:: Passage provided ::

A mystery story about love, the cosmos and other fictional universes

A mystery story about love, the cosmos and other fictional universes.

Sumire is in love with a woman seventeen years her senior. Miu is glamorous and successful. Sumire is an aspiring writer who dresses in an oversized second-hand coat and heavy boots like a character in a Kerouac novel.

Sumire spends hours on the phone talking to her best friend K about the big questions in life: what is sexual desire, and should she ever tell Miu how she feels for her? Meanwhile K wonders whether he should confess his own unrequited love for Sumire.

Then, a desperate Miu calls from a small Greek island: Sumire has mysteriously vanished...

:::

(The task) In the mystery story description, where is Miu calling from when she reports that Sumire has vanished?

:: Supplied material ::

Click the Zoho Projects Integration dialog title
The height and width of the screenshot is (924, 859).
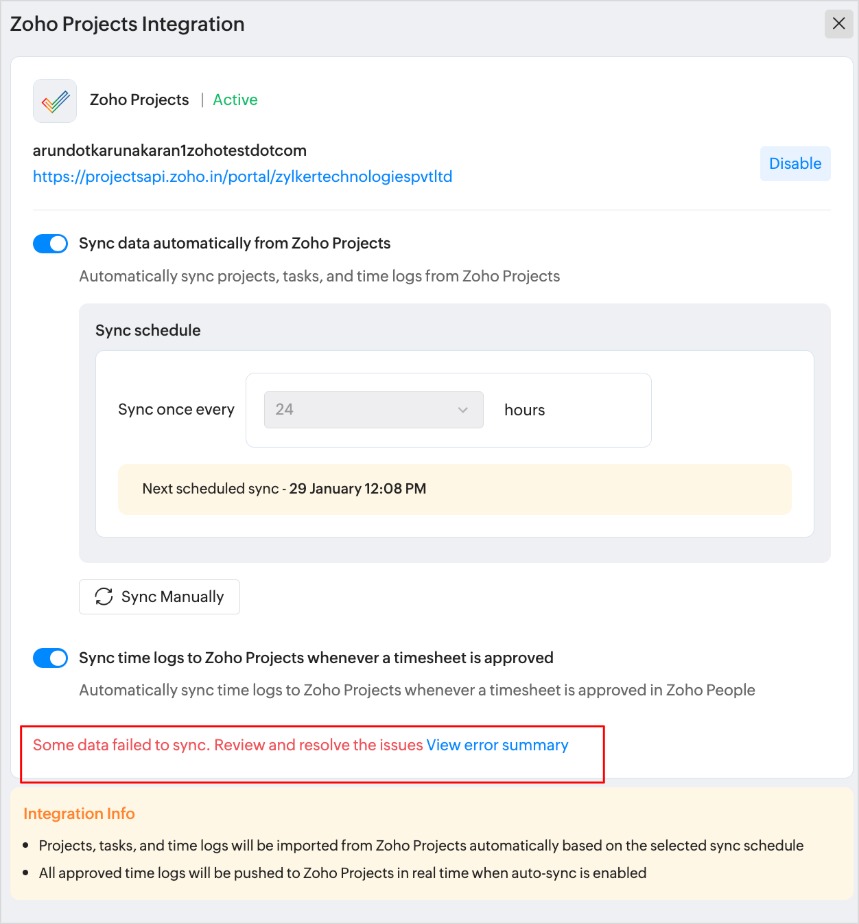pyautogui.click(x=127, y=24)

:::

(Exercise solution) A small Greek island.